In August 2007, the film was given the title CJ7, a play on China's successful Shenzhou crewed space missions—Shenzhou 5 and Shenzhou 6. It was previously known by a series of working titles including Alien and most notably A Hope. The film was filmed in Ningbo, in the Zhejiang province of China.

==Plot==
Chow Ti is a poor construction worker, who lives in a partially demolished house with his 9-year-old son Dicky Chow. Ti is eager to save money so he can continue sending Dicky to private school. Dicky is often bullied by other children, particularly by a boy named Johnny. He is also chided by his teachers at school for his shabby clothes.

One day, while at a department store, Dicky begs his father to buy him a popular robotic toy called CJ1. Ti cannot afford it, and the situation ends badly when Ti smacks the stubborn Dicky in front of other customers. Dicky finds comfort in Ms. Yuen, who is passing by. That night, Ti visits the junkyard, where he often picks up home appliances and clothes for Dicky. He finds a strange green orb left by a space saucer and takes it home, telling Dicky it is a new toy. He is hesitant at first, but later accepts it. On the following evening, the green orb transforms into a cute and cuddly dog-like alien creature that befriends Dicky. After playing with the alien, he learns that it has restorative powers after it restores a rotten apple that fell to the ground. Dicky is very thrilled and names the alien "CJ7".

Dicky dreams about the alien helping him gain popularity and good grades at school. In his dream, CJ7 is a genius inventor who creates various gadgets for him. Upon waking up, Dicky expects CJ7 to help him achieve his dreams, but CJ7 does not understand what Dicky asks of him and embarrasses him by repeatedly defecating on him, causing Dicky to become a laughingstock at school. After school, Dicky throws CJ7 into a garbage bin, but soon realizes that he was the one at fault. He rushes back to try and recover CJ7 from the bin, but it has been emptied by a garbage truck to his dismay. Going home, Dicky finds CJ7 sitting with Ti and the two reconcile.

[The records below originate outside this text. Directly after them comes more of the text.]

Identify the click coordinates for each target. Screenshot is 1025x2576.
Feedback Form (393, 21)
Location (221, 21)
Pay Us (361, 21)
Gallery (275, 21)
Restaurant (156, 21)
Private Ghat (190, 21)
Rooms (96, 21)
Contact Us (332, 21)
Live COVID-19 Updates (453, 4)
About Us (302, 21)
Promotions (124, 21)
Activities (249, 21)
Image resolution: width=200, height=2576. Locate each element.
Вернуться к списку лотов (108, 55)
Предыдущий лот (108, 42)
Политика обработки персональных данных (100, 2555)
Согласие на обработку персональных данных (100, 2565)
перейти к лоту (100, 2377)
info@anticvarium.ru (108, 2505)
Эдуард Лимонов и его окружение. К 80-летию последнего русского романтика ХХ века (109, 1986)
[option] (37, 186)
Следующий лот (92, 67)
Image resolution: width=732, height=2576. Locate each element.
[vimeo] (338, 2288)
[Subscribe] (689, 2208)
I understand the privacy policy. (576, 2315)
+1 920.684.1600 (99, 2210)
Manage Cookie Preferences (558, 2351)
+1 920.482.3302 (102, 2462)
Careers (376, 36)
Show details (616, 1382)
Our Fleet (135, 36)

At school, Dicky shares CJ7's tricks with other students while getting into trouble with his teachers. Meanwhile, Ti loses his job when he gets into an argument with his boss, who accuses Dicky of cheating on his test. He returns home, only to find out that Dicky did cheat. He angrily confiscates CJ7 from him until his grades improve. The next day, Ti's boss apologizes and rehires him with a bonus. Ti falls from a great height during work and is sent to the hospital. Ms. Yuen tells Dicky of Ti's accident just after he passed a test without cheating and informs him that Ti has died. Unwilling to believe this, Dicky tearfully kicks Ms. Yuen out of his house. CJ7 uses up all of his power to revive Ti. The next day, Dicky finds his father sleeping beside him, to his joy. As CJ7 had exhausted its energy to bring Ti back, it dies and turns into a doll, which Dicky wears as a neck pendant.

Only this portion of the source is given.